It's Family Dispute Resolution week this week, the Daily Mail is full of stories about the Co-op and their cheap divorces and the Telegraph is talking of a survey in which 13% of people contemplate divorce and then have stepped back from the brink.
What does this all mean? Well, I think it means that if there ever was any doubt about it, divorce and its consequences are now in our everyday thinking. At last. Years ago, divorce was a word spoken quietly, like the word cancer was. It was shameful and embarrassing. If it had to happen, it was clandestine like an affair and it was incredibly hard to achieve. Now, it is out in the open, discussed, debated and endlessly written about. From celebrities to common folk, divorce is now part of our DNA, and part of our societal make up.
As divorce has proliferated so have the ways of dealing with it. From legal innovation to emotional support, and an internet presence, there are endless ways of looking at and thinking about divorce. Does any of this make it any easier, less traumatic, difficult or painful? Well, I think that in some ways it does. The fact that Family Dispute Resolution Week is here to discuss alternatives to litigious hostile polarisation within the legal process is a good thing. The growth of collaborative law and mediation as viable, solid ways of breaking down the assets in a marriage and dealing with its impact for children is a thousand times better than the days of detectives in macs proving adultery or the days of issuing a divorce petition as the start of an always contested court hearing. We have come a long way. Even the emotional support, words hitherto unspoken as it was never thought that support should even enter the equation, is a thousand times better than before. Previously, people had to suffer silently, behind closed doors. Now we have support groups, individual counselling, chat forums, books etc etc. Divorce is properly on the map. That is not to say, that the impact of divorce is any less painful but at least it is acknowledged and catered for and therefore people going through it do not feel like social pariahs or wicked people.

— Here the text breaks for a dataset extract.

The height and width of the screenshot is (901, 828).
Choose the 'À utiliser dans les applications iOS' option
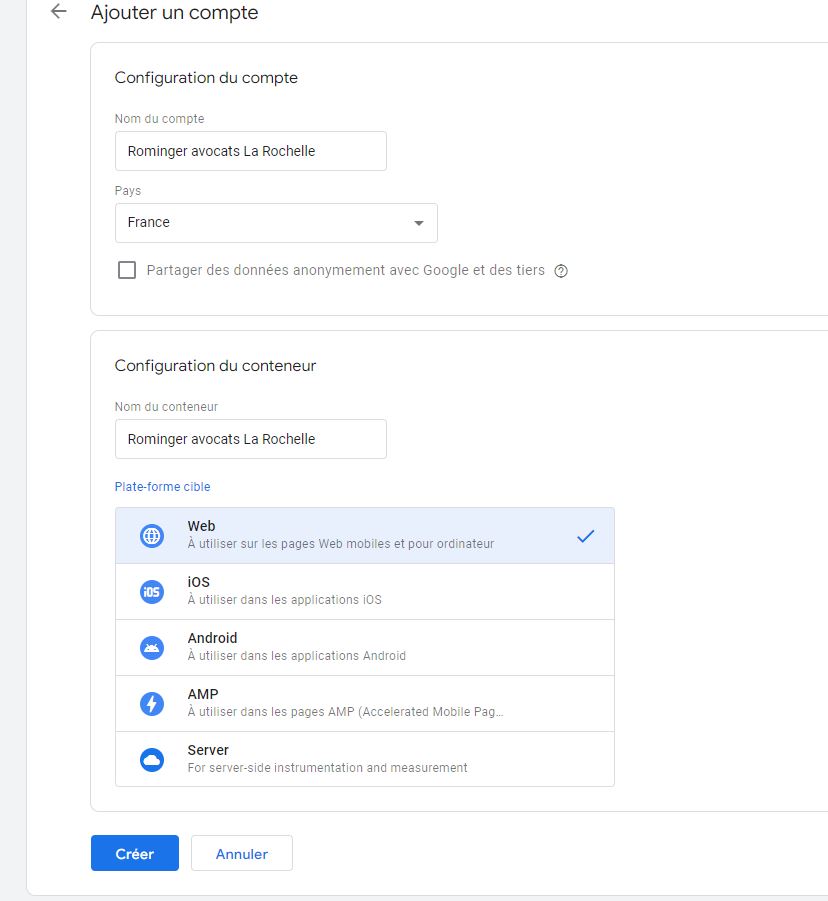(x=284, y=600)
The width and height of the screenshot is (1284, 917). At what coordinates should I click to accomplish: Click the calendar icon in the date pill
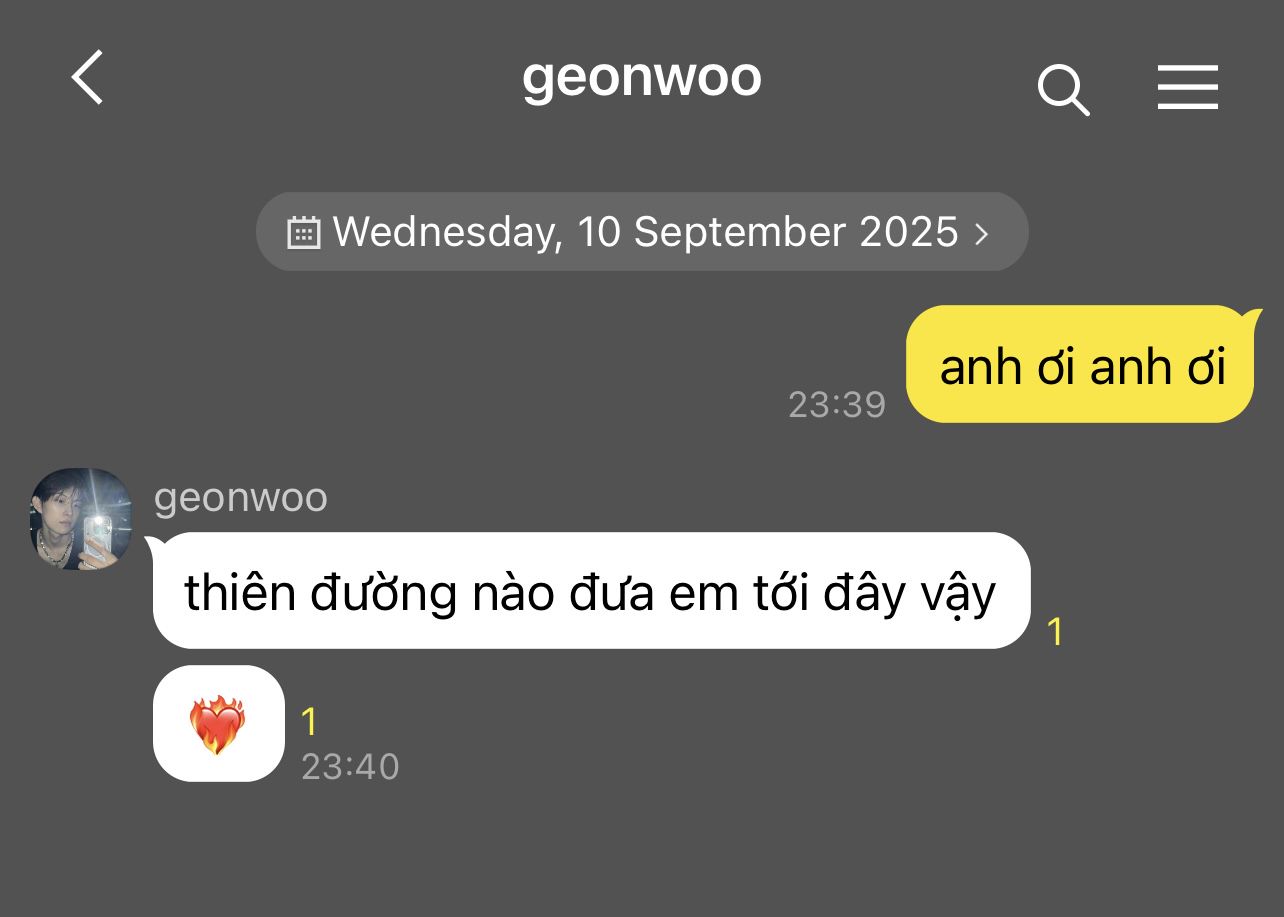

The marriage campaigners have banged on for years about no fault divorces making it too easy to give up on marriage. They are still campaigning that for those unable to afford costly lawyers, a divorce obtained through the C0-OP will mean people will jump out of their marriages at the drop of a hat. I don't think so. Divorce is more prevalent because it's easier. It's more prevalent because people don't have to spend their lives being unhappy. People have a choice and although divorce doesn't mean that life will be blissful afterwards it does mean that people have a freedom that they didn't have before. No-one disputes that marriage isn't better than divorce, that children are better brought up in a secure family than not. These arguments are not either or. Divorce is painful and people who embark upon it have given it a lot of thought or else are on the receiving end and have no choice as their partner has left. Let's not give them a hard time. Let's make it more comfortable for them and support them instead of deriding them. We as a society would be better off for it.